#### EXERCISE REQUIREMENTS:
1) In the Georgia LDU closure analysis, which source maps counties to PCSAs, and from what year is that data?
2) Summarize the Georgia LDU closure analysis in two sentences.
3) Pick up the Georgia LDU closure analysis after its last line and keep it going.

══ TEXT SECTION

# Georgia LDU Closure Analysis (2012-2016)

In [None]:
import pandas as pd

## Datasets

### Regional Data (Counties and PCSAs)

- Data from [*OASIS*](https://oasis.state.ga.us) is used to obtain birth and population counts in 2001 and 2011 by county.
- Data from the [*Office of Management and Budget (OMB)*](https://obamawhitehouse.archives.gov/sites/default/files/omb/bulletins/2013/b-13-01.pdf) is used to identify counties contained in the Atlanta-Sandy Springs-Roswell Metropolitan Statistical Area (MSA) based on the 2010 Census (see page 23).
- Data from the [*U.S. Census Bureau*](https://data.census.gov/cedsci/table?q=&t=Income%20and%20Poverty&g=0400000US13%240500000&y=2011&tid=ACSST5Y2011.S1903) is used to obtain 2011 median household income by county.
- Data from the [*Georgia Board of Health Care Workforce*](https://healthcareworkforce.georgia.gov/basic-physician-needs-reports-pcsa-primary-care-service-area) in the year 2008 is used to map counties to PCSAs.

In [None]:
dtypes = {'County': str, 'PCSA': int, 'In MSA (2010)': int, '# Births (2001)': int, '# Births (2011)': int, \
          'Population (2001)': int, 'Population (2011)': int, 'Females 15-44 (2011)': int, \
          'Black Females 15-44 (2011)': int, 'White Females 15-44 (2011)': int, \
          'Median Household Income (2011)': int}
counties = pd.read_csv('data/counties.csv', dtype=dtypes)
display(counties)

### Labor & Delivery Units

- Data from *Georgia Maternal and Infant Health Research Group (GMIHRG)* (private data source) is used to identify the LDUs of interest and their birth counts in 2008, 2011, and 2012; numbers of OBs, FPs, and CNMs in 2011 and 2016; and average ages of OBs in 2011 and 2016.
- Data from the *Emory MCH Linked Vital Records Data Repository* (private data source) is used to obtain 2001 and 2011 number of births per-LDU to residents and non-residents of the county the LDU is in. It is also the source of LDU names that we consider standard.
- Data from the [*U.S. Census Bureau*]() is used to identify urban areas in 2010.
- Data from [*Google Maps*](https://www.google.com/maps/d/u/0/edit?mid=1_xMZrJgPbcInCcq8CgdmwuncWMWSOoJj&usp=sharing) is used to identify, for each LDU, the closest (other) LDU (within Georgia), the number of driving miles to the closest LDU, the closest urban area (in any state), and the number of driving miles to the closest urban area in 2011.

In [None]:
ldus = pd.read_csv('data/ldus.csv')
ldus

### Patients

- Data from the *Emory MCH Linked Vital Records Data Repository* (private data source) is used to identify per-patient birth data for births in 2011 by birthing LDU, payor status, race, ethnicity, and county of residence.

════
══ SUPPLIED INFORMATION

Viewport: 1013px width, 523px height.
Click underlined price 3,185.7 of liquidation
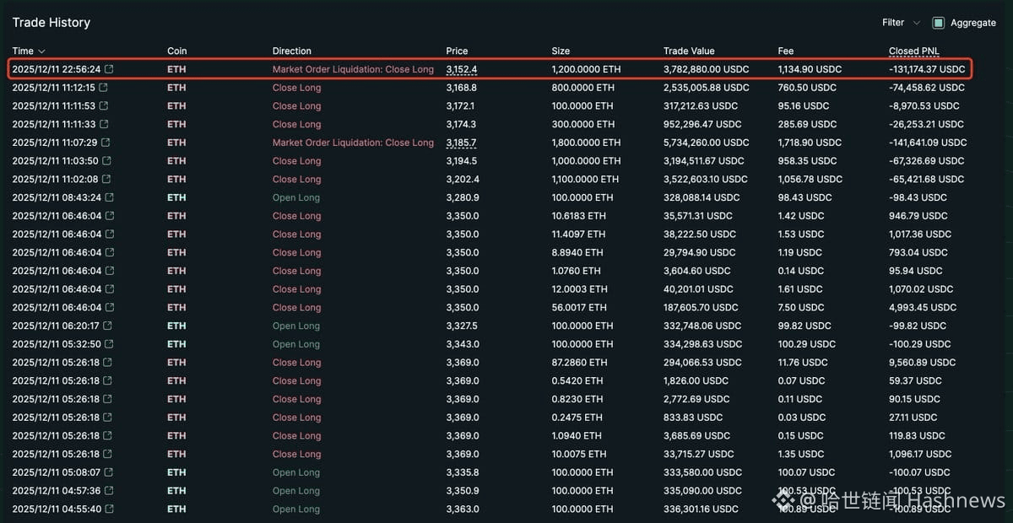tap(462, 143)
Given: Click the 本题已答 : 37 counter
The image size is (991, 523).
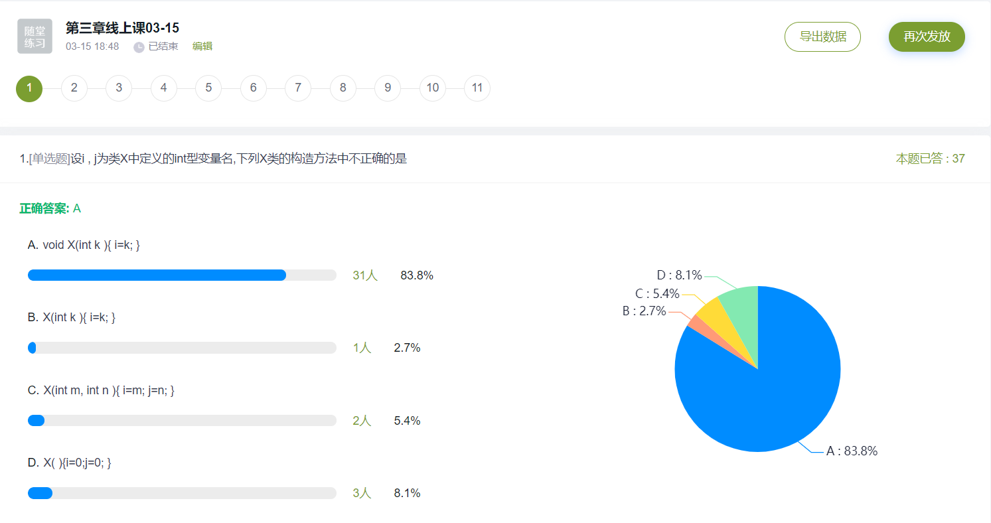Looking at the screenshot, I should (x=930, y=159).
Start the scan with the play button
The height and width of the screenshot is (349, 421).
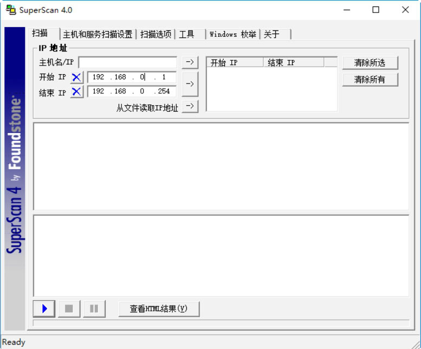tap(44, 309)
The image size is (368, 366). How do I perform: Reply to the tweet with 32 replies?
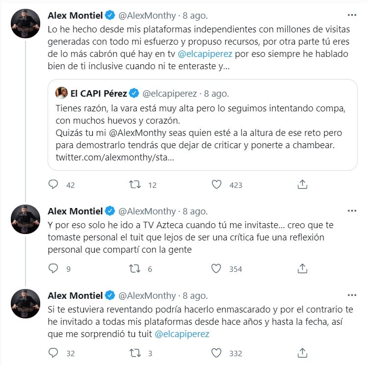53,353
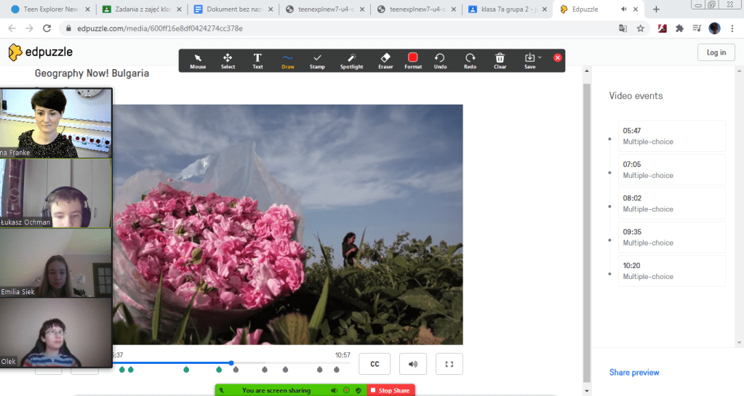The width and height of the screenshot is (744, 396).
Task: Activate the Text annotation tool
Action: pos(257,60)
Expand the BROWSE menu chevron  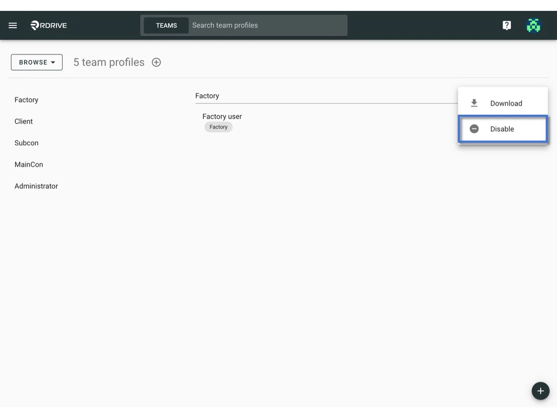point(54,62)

════

#### ANSWERS TO THE EXERCISES:
1) The Georgia Board of Health Care Workforce, using data from 2008.

2) The Georgia LDU closure analysis (2012-2016) describes its datasets in three groups: regional data on counties and PCSAs, labor and delivery units, and patients. County birth, population, MSA, income, and PCSA data come from OASIS, the OMB, the U.S. Census Bureau, and the Georgia Board of Health Care Workforce; LDU data come from GMIHRG, the Emory MCH Linked Vital Records Data Repository, the Census Bureau, and Google Maps; and per-patient 2011 birth data come from the Emory repository.

3)
In [None]:
patients = pd.read_csv('data/patients.csv')
patients

## Derived Columns

Based on the raw data above, we derive a series of new columns at the LDU and PCSA levels.

### Inclusion Criteria for Rural PCSAs

PCSAs included in the sample are *rural*, meaning that in 2011:

1. They did not contain any counties that were within the Atlanta MSA.
2. They did not contain any counties with population at least 50,000.
3. They contained exactly one LDU.

In [None]:
# Construct a DataFrame of 96 PCSAs.
pcsas = pd.DataFrame({'PCSA' : [x+1 for x in range(96)]})

# Count how many counties are in the Atlanta MSA per PCSA.
include1 = counties.groupby('PCSA', as_index=False)['In MSA (2010)'].sum()
pcsas['Inc. AMSA'] = (include1['In MSA (2010)'] == 0)

# Mark all PCSAs whose counties all have population strictly less than 50K.
include2 = counties.groupby('PCSA', as_index=False)['Population (2011)'].max()
pcsas['Inc. Population (2011)'] = (include2['Population (2011)'] < 50000)

# Count how many LDUs are in each PCSA.
include3 = ldus.groupby('County', as_index=False).size()
include3 = counties.join(include3.set_index('County'), on='County')
include3 = include3.groupby('PCSA', as_index=False)['size'].sum()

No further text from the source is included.